Tuesday, May 24, 2005

They're Russian To Judgment

First, Russian President Vladimir Putin puffed himself up as a truer democrat than American President George W. Bush...

In the United States, you first elect the electors and then they vote for the presidential candidates. In Russia, the president is elected through the direct vote of the whole population. That might be even more democratic.

If you define democracy as strict majority rule with fewer checks & balances against fraud, yes. Following up on Putin's ignorance of America, I must remind him that the United States is a democratic republic, which means the heart of the election (and government as a whole) is supposed to be Constitutional law, not mob rule. Which leads us to...

Four years ago, your presidential election was decided by the court.

The Supreme Court ruled that the pivotal Florida vote was unfair to everyone, but that there was not enough time to sufficiently study and legally correct the voting process in Florida. A joint Miami Herald/USA Today study later found that only one scenario could allow a Gore win: a state-wide recount using the loosest standards possible. The biggest study, by the National Opinion Research Center, confirmed that only the most fraud-friendly standards would have provided a Gore victory. The problem is America's lack of uniformity on voting, but that clearly can't be worse than in Russia. Given the legal concerns regarding democratic failure in three counties of one state, the parties made the logical step of advancing to those who know the law. This beats going to the chief executive and/or his cronies for arbitration, as seems to occur in certain backsliding democracies. Which then leads us to...

Democracy cannot be exported to some other place.

Yeah, it would be like dropping bombs on (and then occupying!) Japan and Germany in order to foster democracy in places that, at best, hadn't had it in awhile. Or like an international organization meddling to such an extent that it can impose borders, send people to keep the peace against the wishes of the local government, issue mandates against sovereign nations, and commit gross acts of interventionism. But what if there is already a democratic movement in a country, and it needs help from outside in order to rise to the occasion?
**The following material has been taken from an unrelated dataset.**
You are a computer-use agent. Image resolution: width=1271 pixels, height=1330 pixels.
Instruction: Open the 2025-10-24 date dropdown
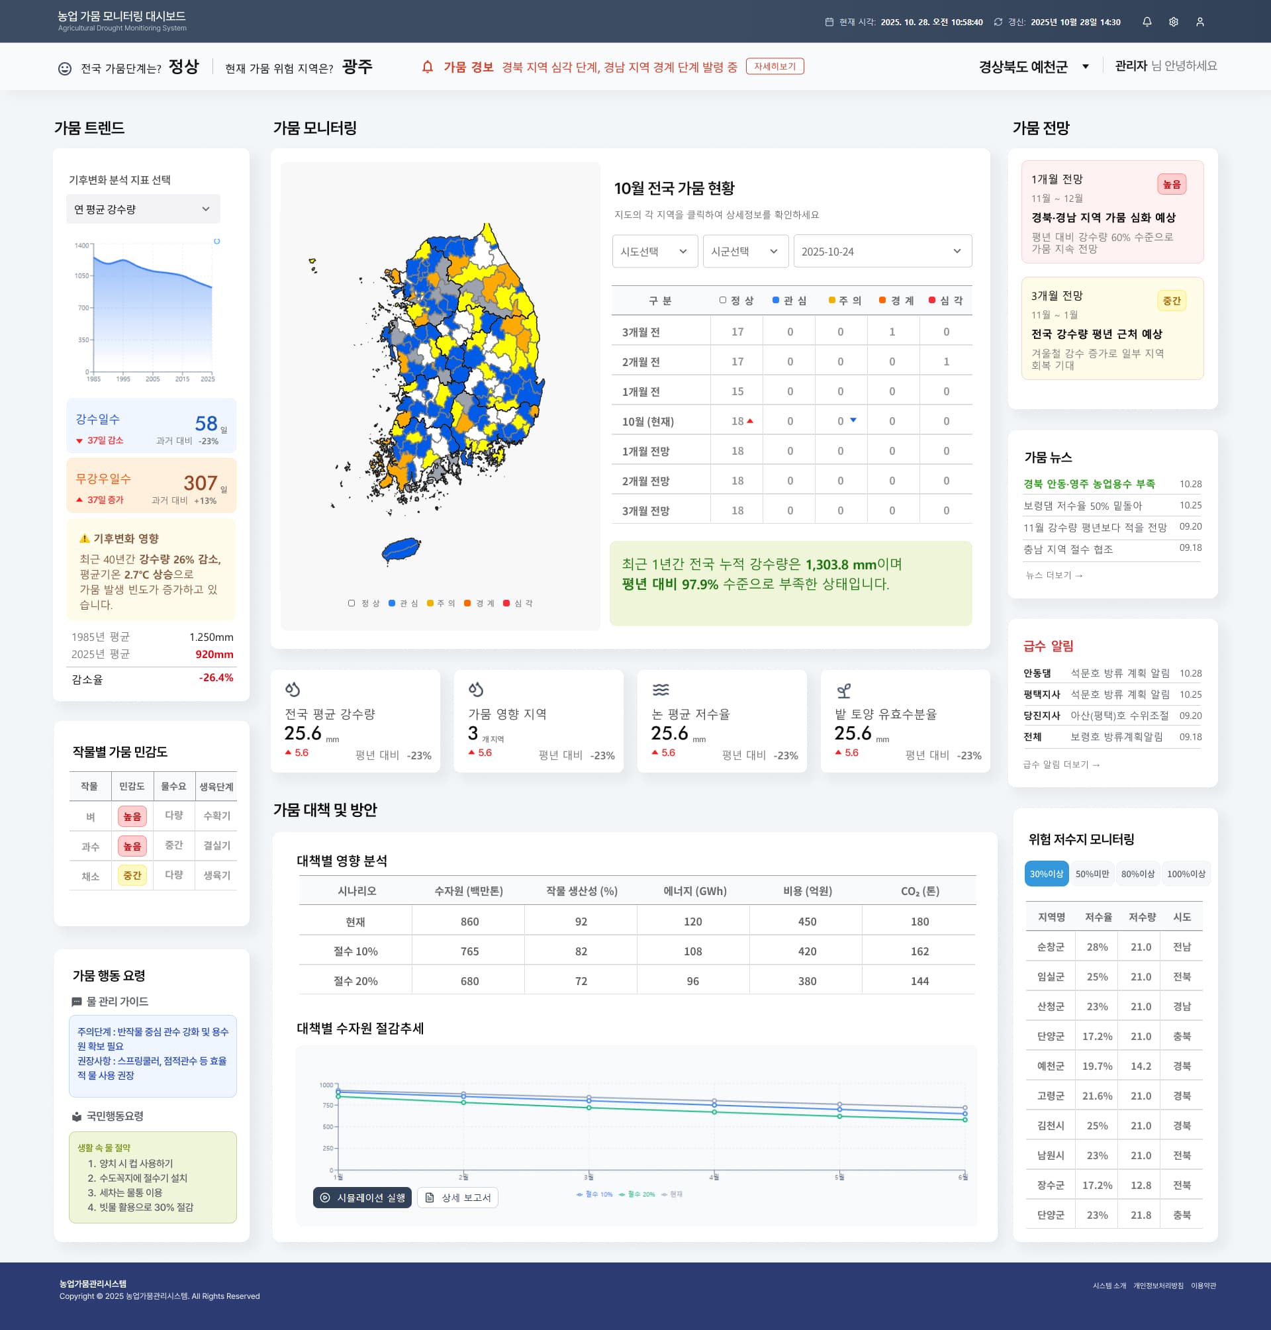click(881, 251)
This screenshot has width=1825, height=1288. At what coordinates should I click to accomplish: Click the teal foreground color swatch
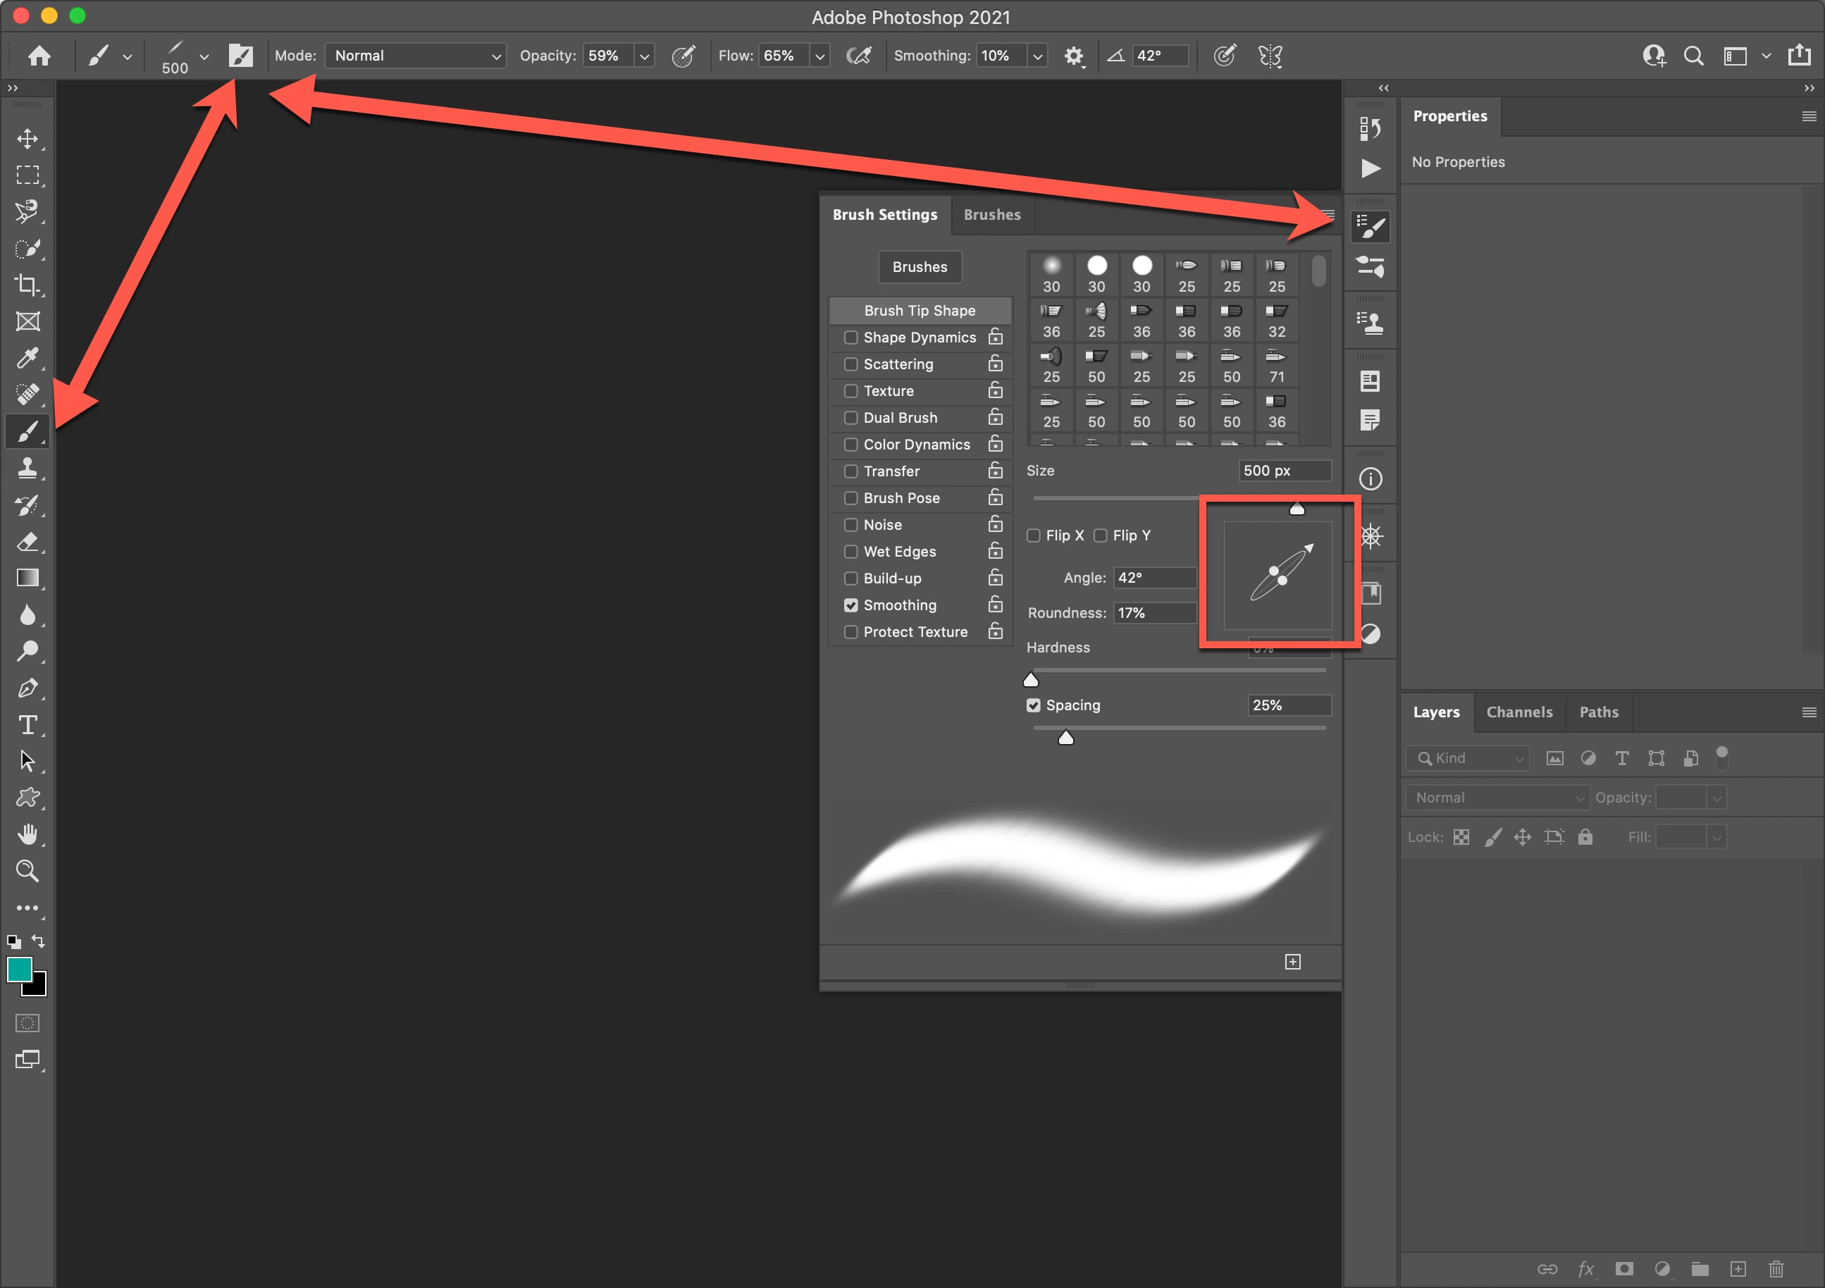tap(19, 968)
The day that Putin's silliness made headlines, a Russian astrologer received the all-clear to sue the National Aeronautics and Space Administration for $300 million over a plan to crush a probe into a comet:

In a 279-million-dollar (215-million-euro) project, NASA in January launched the Deep Impact spacecraft which will travel to the comet and release an "impactor" -- a 370-kilogram (820-pound) self-guided mass -- on US Independence Day (July 4) which is expected to create a crater that could be as large as a football stadium.

Scientists believe that the exposed material from the resulting crater will yield clues to the formation of the solar system and provide important information on altering the course of comets or asteroids on a collision course with earth.

In other words, they are looking for data that could save our lives in the event that a giant rock is about to slam into Earth. So how does she justify potentially sending humanity to an early grave?

"My client believes that the NASA project infringes upon her spiritual and life values as well as the natural life of the cosmos and would disrupt the natural balance of forces in the universe," Molokhova was quoted as saying.

The lawyer said Tempel 1 had sentimental value to Bai because her grandparents met when her grandfather pointed the comet out to his future wife.

So 1) the big ball of ice gives her warm fuzzies, and 2) she predicts that the universe will go wobbly if the rocket roadsters make a comet crater. See what too much vodka does to people?

But wait! America is the root of all that is tragic, as a Russian community now knows!

A Russian village was left baffled Thursday after its lake disappeared overnight.

Officials in Nizhegorodskaya region, on the Volga river east of Moscow, said water in the lake might have been sucked down into an underground water-course or cave system, but some villagers had more sinister explanations.

"I am thinking, well, America has finally got to us,” said one old woman, as she sat on the ground outside her house.


Exactly, and this man helped us do it.